When Your RAG System Lies to You—and You Almost Believe It
When Your RAG System Lies to You—and You Almost Believe It
Last week, our team was building an internal knowledge-base Q&A system, and the accuracy was stuck at 73%. Properly stuck. My boss wandered over asking what was going on, so I pulled up the logs. Here's what I found: out of the top 5 retrieved documents, 3 had absolutely nothing to do with the user's question. But the model? Oh, it was diligent. It took those irrelevant snippets and wove them into a perfectly coherent answer. My boss nodded along, genuinely impressed.
That's when it hit me.
The scariest thing about RAG systems isn't when the model hallucinates. It's when it hallucinates with such conviction—backed by seemingly relevant sources—that even you start doubting yourself.
The Retrieval Hallucination That Cost Me Two Weeks of Sleep
Q3 last year. I was leading a team building a financial report analyser for a client. The brief sounded dead simple: upload a PDF earnings report, ask questions, get answers. Basic CRUD work, I thought. How hard could it be?
Launch day. The client drops a test question in the group chat: "What's our Q3 gross margin?"
The system fires back instantly: "Based on the financial report, Q3 gross margin is 42.3%."
Thumbs-up emoji from the client. I'm feeling pretty smug.
Half an hour later, another message: "I've gone through the entire report. There's no mention of 42.3%. Where did your system get this number?"
My stomach dropped.
Digging through the logs, I discovered the retrieval module had pulled several passages about "gross profit"—but all from Q2. The model, armed with Q2 context, essentially thought, "Q3's probably similar," and conjured up a number that looked entirely reasonable. Here's the darkly funny part: the actual figure was 41.8%. It was close. Spooky close.
Actually—let me correct myself. It wasn't "accurate." It was lucky. We tested with a different report later, and it confidently spat out numbers that were off by a mile.
This is what I now call "retrieval quality collapse": the retrieval gives the model wrong context, and the generation layer gift-wraps it as a correct answer. With unsettling confidence.
We eventually bolted on validation logic, tweaked retrieval parameters, and clawed our way to 85% accuracy. But that experience burned something into my brain: in RAG architecture, retrieval and generation aren't two independent stages. They're a pair of frenemies who constantly blame each other—and cover for each other.
Three Cases That Made Me Rethink RAG Entirely
Case 1: The Butterfly Effect of Chunk Size
Last year I helped an e-commerce team build a product description generator. We got stuck on the most basic question: how big should the document chunks be?
We tried 512 tokens first. Retrieval was blazing fast.

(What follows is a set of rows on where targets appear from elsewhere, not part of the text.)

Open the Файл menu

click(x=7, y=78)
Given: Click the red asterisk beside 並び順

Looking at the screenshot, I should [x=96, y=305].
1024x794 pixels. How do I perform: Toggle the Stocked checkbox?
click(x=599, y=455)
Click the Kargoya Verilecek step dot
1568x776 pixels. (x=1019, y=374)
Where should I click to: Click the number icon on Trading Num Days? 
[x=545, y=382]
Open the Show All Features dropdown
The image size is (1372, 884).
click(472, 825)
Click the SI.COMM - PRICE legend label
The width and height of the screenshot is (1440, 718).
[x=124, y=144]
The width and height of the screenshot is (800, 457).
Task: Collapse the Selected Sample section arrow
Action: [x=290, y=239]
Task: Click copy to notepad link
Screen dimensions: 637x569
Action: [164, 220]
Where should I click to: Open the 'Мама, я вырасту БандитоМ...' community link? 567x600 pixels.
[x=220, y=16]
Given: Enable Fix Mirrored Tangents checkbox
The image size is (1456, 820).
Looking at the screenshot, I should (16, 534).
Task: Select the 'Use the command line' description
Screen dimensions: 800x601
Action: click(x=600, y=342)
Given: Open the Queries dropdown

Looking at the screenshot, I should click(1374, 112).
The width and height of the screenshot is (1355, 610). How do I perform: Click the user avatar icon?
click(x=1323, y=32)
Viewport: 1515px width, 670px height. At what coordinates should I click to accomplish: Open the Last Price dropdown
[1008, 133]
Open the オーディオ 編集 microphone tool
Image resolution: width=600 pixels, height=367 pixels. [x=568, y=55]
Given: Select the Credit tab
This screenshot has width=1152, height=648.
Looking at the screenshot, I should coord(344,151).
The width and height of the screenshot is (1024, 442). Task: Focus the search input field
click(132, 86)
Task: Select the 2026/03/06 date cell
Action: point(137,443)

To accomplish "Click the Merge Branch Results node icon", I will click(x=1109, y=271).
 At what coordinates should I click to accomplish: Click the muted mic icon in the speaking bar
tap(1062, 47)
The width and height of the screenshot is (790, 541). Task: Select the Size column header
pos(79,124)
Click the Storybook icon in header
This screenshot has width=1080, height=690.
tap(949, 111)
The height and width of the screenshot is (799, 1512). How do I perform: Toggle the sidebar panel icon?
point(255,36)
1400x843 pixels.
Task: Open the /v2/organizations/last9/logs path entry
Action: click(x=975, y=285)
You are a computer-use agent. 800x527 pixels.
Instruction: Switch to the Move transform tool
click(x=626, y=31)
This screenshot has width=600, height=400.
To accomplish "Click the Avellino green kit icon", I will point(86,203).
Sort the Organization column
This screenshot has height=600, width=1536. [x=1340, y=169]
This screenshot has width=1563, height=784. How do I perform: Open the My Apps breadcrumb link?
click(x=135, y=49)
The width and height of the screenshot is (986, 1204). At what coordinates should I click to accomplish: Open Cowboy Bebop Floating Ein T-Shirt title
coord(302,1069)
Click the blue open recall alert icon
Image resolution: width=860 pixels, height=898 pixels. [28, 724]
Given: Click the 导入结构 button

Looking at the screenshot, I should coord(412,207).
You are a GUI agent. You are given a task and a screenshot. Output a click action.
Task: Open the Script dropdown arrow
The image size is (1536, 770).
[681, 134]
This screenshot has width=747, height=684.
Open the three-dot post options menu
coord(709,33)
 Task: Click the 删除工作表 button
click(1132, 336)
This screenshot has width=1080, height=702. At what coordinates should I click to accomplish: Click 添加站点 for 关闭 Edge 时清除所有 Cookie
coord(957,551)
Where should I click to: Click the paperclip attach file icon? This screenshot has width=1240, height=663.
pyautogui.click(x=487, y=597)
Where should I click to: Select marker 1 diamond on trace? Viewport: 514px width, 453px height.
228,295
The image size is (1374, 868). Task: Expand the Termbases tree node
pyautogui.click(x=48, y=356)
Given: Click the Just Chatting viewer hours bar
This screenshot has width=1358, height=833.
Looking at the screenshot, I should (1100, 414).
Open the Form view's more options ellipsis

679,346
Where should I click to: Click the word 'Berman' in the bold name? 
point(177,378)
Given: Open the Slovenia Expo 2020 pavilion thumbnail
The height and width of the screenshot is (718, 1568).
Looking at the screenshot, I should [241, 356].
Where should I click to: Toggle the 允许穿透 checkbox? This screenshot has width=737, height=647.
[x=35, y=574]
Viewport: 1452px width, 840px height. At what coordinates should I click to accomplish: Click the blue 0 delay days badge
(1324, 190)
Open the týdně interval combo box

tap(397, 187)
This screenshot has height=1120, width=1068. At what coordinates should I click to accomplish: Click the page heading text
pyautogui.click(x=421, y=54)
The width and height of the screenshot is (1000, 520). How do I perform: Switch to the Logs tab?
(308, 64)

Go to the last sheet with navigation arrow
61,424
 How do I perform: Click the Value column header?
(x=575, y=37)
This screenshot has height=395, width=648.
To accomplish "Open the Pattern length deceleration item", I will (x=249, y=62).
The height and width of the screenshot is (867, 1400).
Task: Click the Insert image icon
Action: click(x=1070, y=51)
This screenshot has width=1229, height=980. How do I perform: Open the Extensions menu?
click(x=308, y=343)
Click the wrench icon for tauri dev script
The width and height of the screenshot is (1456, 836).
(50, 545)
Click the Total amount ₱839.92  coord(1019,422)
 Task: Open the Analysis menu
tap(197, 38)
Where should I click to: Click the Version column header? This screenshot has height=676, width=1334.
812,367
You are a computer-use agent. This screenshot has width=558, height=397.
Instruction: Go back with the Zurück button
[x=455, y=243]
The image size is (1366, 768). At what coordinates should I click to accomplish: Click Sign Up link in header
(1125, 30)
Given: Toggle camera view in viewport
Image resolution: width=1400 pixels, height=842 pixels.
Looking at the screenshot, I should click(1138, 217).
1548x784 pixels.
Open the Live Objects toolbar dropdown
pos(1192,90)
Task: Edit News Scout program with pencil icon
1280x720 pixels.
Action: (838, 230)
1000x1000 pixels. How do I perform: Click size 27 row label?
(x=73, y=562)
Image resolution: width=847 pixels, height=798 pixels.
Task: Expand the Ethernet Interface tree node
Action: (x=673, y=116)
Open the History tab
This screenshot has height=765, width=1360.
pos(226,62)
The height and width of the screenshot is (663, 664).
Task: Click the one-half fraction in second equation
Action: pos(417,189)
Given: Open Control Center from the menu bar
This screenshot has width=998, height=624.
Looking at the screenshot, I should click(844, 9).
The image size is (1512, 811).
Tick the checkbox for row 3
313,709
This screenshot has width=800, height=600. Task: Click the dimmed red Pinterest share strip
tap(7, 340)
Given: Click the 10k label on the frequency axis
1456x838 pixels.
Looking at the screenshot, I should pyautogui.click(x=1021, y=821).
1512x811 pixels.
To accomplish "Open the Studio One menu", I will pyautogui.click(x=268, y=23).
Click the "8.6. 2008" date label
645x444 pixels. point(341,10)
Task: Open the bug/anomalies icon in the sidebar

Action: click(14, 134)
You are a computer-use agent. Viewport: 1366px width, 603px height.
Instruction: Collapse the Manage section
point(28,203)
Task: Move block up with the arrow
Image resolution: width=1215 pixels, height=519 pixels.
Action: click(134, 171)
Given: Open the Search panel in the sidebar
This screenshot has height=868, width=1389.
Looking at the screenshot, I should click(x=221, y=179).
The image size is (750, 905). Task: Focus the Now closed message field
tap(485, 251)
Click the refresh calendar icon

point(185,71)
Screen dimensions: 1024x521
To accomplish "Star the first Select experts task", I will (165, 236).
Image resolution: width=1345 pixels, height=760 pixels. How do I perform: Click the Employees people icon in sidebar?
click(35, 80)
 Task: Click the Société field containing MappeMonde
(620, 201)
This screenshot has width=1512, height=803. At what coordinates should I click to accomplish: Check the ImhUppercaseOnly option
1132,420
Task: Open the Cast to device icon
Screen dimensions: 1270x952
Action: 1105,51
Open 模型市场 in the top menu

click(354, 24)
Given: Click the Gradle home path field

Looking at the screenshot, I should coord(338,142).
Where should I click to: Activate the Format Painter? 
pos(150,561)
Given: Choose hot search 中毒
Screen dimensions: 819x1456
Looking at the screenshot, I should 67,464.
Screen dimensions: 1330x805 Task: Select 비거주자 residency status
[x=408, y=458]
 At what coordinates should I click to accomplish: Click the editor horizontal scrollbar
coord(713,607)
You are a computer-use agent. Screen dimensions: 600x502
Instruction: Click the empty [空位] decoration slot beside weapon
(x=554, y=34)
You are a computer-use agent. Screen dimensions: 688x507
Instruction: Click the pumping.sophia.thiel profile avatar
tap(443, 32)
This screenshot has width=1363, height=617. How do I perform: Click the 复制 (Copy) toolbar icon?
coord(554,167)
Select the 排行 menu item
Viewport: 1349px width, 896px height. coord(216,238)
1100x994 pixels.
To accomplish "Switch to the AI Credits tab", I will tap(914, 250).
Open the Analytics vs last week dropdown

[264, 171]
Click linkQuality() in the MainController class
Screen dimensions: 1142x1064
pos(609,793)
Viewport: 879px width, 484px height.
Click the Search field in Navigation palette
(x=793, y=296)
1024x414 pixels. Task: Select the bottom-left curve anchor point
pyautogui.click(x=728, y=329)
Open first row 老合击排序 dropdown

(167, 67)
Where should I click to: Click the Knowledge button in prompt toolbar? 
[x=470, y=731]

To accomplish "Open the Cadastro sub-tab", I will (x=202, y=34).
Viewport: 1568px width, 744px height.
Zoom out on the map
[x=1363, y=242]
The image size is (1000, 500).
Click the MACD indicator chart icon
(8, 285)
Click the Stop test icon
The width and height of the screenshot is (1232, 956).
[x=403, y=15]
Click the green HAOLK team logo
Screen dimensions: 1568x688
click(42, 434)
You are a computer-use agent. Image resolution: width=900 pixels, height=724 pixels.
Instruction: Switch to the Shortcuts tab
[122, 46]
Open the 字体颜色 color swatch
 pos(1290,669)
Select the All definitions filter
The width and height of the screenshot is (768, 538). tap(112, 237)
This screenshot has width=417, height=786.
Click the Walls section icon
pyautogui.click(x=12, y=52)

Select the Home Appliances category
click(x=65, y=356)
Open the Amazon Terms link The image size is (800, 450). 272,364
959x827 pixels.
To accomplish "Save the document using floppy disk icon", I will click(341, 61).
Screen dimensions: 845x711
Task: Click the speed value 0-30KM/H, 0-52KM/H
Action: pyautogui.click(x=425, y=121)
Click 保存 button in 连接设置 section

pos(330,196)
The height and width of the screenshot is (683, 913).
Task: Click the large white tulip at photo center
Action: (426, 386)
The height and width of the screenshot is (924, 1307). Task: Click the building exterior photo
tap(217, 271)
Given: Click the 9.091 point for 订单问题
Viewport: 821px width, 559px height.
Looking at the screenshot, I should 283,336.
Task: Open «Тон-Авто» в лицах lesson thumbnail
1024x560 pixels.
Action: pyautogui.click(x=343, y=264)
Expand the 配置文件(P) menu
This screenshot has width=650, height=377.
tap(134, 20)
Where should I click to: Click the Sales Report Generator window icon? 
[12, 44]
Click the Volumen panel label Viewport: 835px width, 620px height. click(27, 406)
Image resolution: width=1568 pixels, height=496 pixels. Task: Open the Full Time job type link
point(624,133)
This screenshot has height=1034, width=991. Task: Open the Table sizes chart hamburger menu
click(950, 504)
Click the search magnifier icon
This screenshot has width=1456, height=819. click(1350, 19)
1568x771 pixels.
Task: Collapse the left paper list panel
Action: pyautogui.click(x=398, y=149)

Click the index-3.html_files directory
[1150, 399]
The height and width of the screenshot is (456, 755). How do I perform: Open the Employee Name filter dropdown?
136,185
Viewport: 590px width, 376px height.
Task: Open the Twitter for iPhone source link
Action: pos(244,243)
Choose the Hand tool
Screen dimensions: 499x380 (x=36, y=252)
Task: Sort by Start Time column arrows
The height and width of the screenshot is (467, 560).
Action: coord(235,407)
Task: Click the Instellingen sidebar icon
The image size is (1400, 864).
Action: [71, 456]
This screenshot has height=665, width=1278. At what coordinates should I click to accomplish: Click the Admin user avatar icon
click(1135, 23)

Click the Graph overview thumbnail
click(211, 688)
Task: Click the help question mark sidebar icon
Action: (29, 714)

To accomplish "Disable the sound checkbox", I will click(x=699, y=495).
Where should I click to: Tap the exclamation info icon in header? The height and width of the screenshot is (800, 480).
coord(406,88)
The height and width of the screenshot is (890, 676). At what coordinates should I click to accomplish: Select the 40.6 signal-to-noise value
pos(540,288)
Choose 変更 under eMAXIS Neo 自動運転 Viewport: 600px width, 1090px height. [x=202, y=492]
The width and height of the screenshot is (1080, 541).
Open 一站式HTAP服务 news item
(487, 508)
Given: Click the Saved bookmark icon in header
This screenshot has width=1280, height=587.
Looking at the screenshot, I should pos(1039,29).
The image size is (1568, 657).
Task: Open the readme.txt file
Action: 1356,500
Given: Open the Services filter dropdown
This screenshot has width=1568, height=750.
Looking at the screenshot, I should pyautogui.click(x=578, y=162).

But when users asked "How's the battery life on this phone?", the returned chunks were all fluffy marketing speak—"massive battery," "all-day power"—with zero specific numbers. The model, having nothing concrete to work with, invented "up to two days of battery life." The official spec? 18 hours.
So we switched to 256 tokens. Retrieval precision shot up. New problem: when users asked "How does this compare to competitor X?", the small chunks meant retrieval only found one product's description. The model had no idea what competitor X even was, but it happily compared the two anyway.
Bit of a pickle, that.
Our eventual fix was a dynamic chunking strategy with overlap windows: 256 tokens for technical specs, 512 tokens for descriptive content, with 50-100 token overlaps between adjacent chunks. Retrieval accuracy jumped from 68% to 89%. Engineering complexity? Doubled. I remember we were on LangChain 0.1.16 at the time—the Document Transformer's overlap window support was, let's say, patchy. Three days of source code wrangling to make it work properly.
Case 2: The Embedding Model Trap
Lots of folks assume newer embedding models are always better. I've got the scars to prove otherwise.
Early this year, building a legal document retrieval system, I lazily went with the latest BGE-M3. During testing, something odd kept happening: queries about "employment contract termination conditions" would return chunks about "labour dispatch agreement termination." Semantically related? Sure. In legal practice? Completely different beasts. I actually checked with the solicitor we were working with—she said mixing these up could trigger genuine legal liability.
Switching to a legally-fine-tuned BERT model immediately boosted accuracy by 12 percentage points. The trade-off? Inference speed dropped about 40%. We ended up adding a rerank step: coarse retrieval with the general model, then fine-grained ranking with the domain-specific one. I think we used Cohere's Rerank API, v3. Expensive as hell, but the results were night and day.
This architecture seems obvious in hindsight, but I had to write two full pages of ROI analysis to convince our CTO to swallow that 40% inference cost increase. Brought in the legal director to help argue the case. Took about two weeks to get sign-off.
Case 3: When Better Retrieval Makes Things Worse
Here's a counterintuitive one. Honestly, this is the finding that's made me rethink the most.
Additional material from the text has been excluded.